El exvicepresidente del Gobierno español Alfonso Guerra ha publicado recientemente “La España en la que creo” (Ed. La esfera de los libros), un libro en defensa de la Constitución de 1978  y contra las medidas destinadas a complacer a sus enemigos que pretenden “dinamitarla”. 

Guerra es un político orgulloso de la transición y aboga por evitar la deriva hacia la desaparición del Estado. La aprobación de la Constitución, dice, fue una consagración de la libertad tras cuatro décadas de régimen autoritario y ha sabido resistir un golpe de Estado (en 1981), el terrorismo separatista de ETA o el yihadista, que siempre recibieron el rechazo general.

La reciente ruptura del orden del nacionalismo catalán, sin embargo, a su parecer, “ha tenido una respuesta escasamente constitucional y carente de las exigencias de los principios democráticos”. 

La tendencia a aparecer como flexibles y dialogantes, escribe, “ha generado una teoría que sacrifica la verdad en aras de la apariencia”. La reiterada apelación al diálogo, dice, “esconde una clara incompetencia, la negativa a comprometerse con una solución difícil pero necesaria para salvaguardar la democracia”. 

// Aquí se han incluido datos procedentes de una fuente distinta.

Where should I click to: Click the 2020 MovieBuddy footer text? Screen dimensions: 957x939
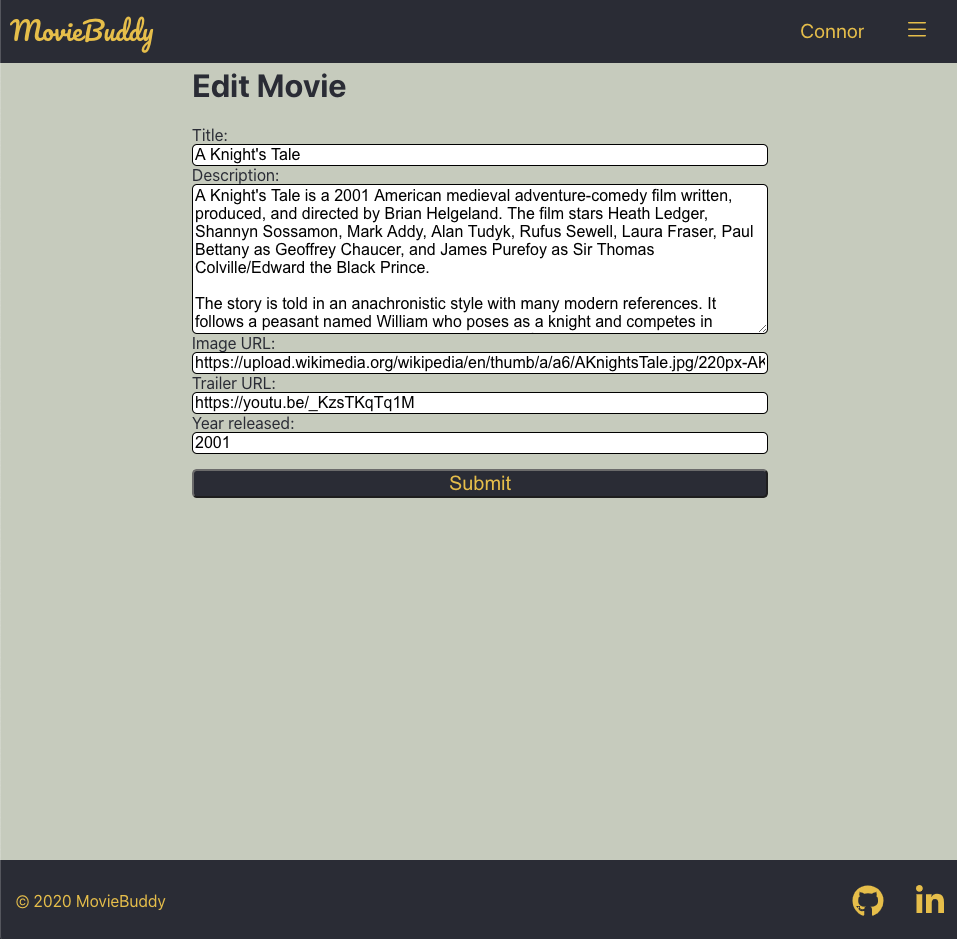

En su libro, Guerra señala la urgencia de proporcionar a los más jóvenes datos reales para conseguir la prevención de tácticas arriesgadas y la convivencia pacífica de los españoles porque, cuando se dispara la intransigencia, “todo se vuelve frágil”.

Guerra es un político español que ejerció de vicepresidente del Gobierno (1982 – 1991), vicesecretario general del PSOE (1979 – 1997), portavoz del Grupo Parlamentario Socialista (1977-1982) y presidente de la Comisión Constitucional y de la de Presupuestos. Fue además uno de los protagonistas de la elaboración de la Constitución de 1978.